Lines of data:
+++

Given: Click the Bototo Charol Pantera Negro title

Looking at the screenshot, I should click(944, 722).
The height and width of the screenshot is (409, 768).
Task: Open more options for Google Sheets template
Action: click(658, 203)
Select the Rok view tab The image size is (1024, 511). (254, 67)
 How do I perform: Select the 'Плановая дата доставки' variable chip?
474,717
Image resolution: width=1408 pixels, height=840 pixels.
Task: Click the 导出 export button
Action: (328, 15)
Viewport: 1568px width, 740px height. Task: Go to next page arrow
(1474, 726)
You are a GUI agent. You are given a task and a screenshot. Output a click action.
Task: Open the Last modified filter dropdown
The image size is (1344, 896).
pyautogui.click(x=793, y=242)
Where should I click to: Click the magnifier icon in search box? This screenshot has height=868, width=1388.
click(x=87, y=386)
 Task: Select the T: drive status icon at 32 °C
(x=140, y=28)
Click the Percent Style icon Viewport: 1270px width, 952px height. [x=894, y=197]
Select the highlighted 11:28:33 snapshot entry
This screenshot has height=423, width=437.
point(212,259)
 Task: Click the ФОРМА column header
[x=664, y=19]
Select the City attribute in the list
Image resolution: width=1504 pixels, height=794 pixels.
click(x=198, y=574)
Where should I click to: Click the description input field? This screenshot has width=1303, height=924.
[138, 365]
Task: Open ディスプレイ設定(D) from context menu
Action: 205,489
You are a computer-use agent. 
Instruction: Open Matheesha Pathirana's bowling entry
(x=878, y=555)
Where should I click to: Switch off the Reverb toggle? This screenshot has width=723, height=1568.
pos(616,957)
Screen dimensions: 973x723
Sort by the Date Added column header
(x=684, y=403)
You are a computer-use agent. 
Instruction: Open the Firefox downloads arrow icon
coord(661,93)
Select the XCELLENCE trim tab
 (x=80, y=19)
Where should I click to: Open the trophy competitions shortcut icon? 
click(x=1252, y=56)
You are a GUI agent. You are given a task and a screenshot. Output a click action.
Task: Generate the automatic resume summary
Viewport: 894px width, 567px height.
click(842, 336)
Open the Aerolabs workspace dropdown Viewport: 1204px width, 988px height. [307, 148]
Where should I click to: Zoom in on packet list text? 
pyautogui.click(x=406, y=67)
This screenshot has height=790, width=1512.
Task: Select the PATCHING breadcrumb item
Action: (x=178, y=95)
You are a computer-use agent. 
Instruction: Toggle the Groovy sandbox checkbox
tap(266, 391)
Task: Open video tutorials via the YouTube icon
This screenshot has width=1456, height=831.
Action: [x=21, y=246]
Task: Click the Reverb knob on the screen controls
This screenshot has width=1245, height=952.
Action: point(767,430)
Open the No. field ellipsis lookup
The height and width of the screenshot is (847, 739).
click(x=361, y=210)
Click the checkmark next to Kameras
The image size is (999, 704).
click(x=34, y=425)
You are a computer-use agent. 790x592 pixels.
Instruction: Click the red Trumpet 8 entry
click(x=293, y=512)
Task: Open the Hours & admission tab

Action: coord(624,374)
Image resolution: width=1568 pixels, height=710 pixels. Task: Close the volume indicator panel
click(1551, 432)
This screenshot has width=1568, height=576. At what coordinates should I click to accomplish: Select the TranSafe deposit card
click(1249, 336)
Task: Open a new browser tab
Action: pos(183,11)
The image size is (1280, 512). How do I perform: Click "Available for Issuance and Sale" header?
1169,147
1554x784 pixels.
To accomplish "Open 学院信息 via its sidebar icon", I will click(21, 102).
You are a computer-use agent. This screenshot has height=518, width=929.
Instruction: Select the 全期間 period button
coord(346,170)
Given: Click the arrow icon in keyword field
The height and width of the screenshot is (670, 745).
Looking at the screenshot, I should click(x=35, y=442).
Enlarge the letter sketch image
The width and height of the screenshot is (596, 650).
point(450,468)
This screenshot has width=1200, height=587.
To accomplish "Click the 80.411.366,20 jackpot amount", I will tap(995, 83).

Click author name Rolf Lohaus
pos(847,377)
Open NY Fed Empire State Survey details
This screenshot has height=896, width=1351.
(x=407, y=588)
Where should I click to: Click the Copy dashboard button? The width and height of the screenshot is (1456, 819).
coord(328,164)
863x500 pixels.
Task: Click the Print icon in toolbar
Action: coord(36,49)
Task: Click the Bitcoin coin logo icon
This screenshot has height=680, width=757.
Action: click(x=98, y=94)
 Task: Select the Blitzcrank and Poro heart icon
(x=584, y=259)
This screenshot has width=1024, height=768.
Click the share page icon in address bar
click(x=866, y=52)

+++

**What you have to do**
Pull out every line in the listing that contains the string "accomplish", matching case exactly.

**Reply**
This screenshot has width=1568, height=576. At what coordinates should I click to accomplish: Select the TranSafe deposit card
To accomplish "Open 学院信息 via its sidebar icon", I will click(21, 102).
To accomplish "Click the 80.411.366,20 jackpot amount", I will tap(995, 83).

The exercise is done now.